Time in Classical Physics


This is a summary of the first half of ‘Time: The First Quantum Concept’ from The Fabric of Reality by David Deutsch. This half covers time in classical physics.

Time is change.

In classical physics, it consists of moments, and change is the difference between those moments.

Time is also the structure of change: Moments are arranged in a geometry that is determined by the laws of physics.

The flow of time

If something exists at a particular moment, it exists there forever. There is no universal clock that keeps track of a ‘now’, where things come into being and subsequently disappear.

There is also no such thing as the flow of time. What we experience as the passing of time is the difference between our memory of the past and our subsequent experiences.

Since the flow of time doesn’t exist, our subjective experience of time can speed up, slow down, stop, start, or go backwards.

The block universe

The whole of physical reality—past, present and future—is frozen, once and for all, in a single four-dimensional block. It consists of three space dimensions and one time dimension. This block is called spacetime or the ‘block universe’.

A snapshot of time consists of a three dimensional slice of this block that collects events happening at the same time. When the content of one slice is different from another, we call that ‘change’.

Later, we will see the block universe is not correct, because it does not consider quantum mechanics.

Relativity

Due to special relativity, observers at different velocities do not agree on the content of snapshots. This is because they don’t agree on which events are simultaneous.

However, if the observers stack up their own snapshots, both of them will end up with the same block of spacetime. They just sliced it up at different angles, to yield different snapshots of simultaneity.

These angles are part of the reason why there is a geometry to change. Time is the name of that geometry.

Timestamps

If you start with a single snapshot, the laws of classical physics will determine what happens in all the other snapshots, past or future. The laws of physics are the glue that hold these snapshots together to form a spacetime. This property that snapshots are determined by other snapshots is called ‘determinism’.

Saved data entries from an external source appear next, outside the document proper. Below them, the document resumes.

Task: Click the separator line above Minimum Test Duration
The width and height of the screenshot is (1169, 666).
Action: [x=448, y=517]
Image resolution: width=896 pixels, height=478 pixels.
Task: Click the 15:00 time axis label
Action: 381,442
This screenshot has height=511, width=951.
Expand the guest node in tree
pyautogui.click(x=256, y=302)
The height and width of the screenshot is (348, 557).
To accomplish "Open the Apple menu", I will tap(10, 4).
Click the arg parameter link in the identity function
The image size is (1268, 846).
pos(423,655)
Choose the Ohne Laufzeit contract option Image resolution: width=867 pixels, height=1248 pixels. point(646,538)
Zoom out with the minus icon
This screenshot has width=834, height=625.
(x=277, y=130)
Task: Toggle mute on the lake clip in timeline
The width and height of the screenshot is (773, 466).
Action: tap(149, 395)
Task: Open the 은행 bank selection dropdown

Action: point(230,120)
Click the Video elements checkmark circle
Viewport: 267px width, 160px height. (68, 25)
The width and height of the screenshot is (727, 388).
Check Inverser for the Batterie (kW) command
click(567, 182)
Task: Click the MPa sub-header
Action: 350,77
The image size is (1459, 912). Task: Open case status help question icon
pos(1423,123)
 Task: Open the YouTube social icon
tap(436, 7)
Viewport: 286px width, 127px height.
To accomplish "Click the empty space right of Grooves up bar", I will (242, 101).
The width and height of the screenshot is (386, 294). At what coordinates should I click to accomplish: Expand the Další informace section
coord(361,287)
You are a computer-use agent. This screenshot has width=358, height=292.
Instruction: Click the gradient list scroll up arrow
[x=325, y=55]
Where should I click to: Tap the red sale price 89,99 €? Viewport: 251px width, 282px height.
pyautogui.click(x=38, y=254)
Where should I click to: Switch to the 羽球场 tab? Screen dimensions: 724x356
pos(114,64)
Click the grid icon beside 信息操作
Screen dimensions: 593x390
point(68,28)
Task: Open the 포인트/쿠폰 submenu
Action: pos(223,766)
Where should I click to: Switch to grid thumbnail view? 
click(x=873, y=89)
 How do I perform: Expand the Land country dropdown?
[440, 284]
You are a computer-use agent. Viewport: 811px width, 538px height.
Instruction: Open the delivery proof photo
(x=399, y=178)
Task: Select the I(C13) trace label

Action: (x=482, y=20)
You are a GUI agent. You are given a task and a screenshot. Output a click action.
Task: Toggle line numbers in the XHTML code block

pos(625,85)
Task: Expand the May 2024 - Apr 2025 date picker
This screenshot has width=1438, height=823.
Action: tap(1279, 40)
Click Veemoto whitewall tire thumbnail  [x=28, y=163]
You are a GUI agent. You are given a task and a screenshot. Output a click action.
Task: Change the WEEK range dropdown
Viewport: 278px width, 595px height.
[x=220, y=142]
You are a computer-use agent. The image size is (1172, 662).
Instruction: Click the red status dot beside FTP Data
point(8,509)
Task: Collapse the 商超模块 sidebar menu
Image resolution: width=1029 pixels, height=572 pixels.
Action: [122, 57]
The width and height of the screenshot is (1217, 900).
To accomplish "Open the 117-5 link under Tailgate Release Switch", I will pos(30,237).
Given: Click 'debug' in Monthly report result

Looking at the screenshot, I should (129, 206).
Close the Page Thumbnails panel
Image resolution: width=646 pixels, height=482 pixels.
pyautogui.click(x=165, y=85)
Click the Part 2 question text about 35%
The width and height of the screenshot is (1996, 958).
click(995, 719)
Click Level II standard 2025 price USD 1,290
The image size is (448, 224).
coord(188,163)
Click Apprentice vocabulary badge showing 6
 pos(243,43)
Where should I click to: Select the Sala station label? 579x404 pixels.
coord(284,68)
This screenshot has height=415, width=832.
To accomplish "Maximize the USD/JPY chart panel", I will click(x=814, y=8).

The physical content of a single snapshot and the laws of physics also determine the order of the other snapshots. The physical is effectively a timestamp, because it determines the snapshot’s position in the sequence of moments.

This is the sense in which the everyday notion of time as a clock exists in physical reality: The content of a snapshot is effectively a timestamp. There is no other measure of time and the universe is not keeping track of time with a universal clock.

Clocks

Describing the entire contents of a snapshot is one way to denote its timestamp. But it is not always necessary. Some snapshots have actual clocks that were made by humans and you can use that clock instead.

You can also use a natural clock like the arrangement of the atoms in the Sun as it changes over time. Anything that takes definite and distinct values on different snapshots can be a clock.

The Big Bang

Before the Big Bang (or after the Big Crunch), there is no spacetime. There are no moments and nothing happens or exists.

Time doesn’t start or stop at those events because time does not flow or start or stop, any more than space does.

It is only our mistaken notion of the flow of time that makes us wonder what happened ‘before’ or ‘after’ the whole of reality.

Causation

In the block universe, there is no freewill or causation because everything is already determined. We cannot make choices and even our decision to mull over a choice is determined.

Statements like “If Faraday had died in 1830, then technology development would have slowed down”, also have no meaning in classical physics because neither their premises nor their outcomes can happen. These kind of statements are called ‘counterfactual conditionals’.

By incorporating quantum mechanics into time, we can account for causation and counterfactual conditionals.

Some parts of this summary were taken verbatim from the book. I hope to summarize the second half of this chapter someday.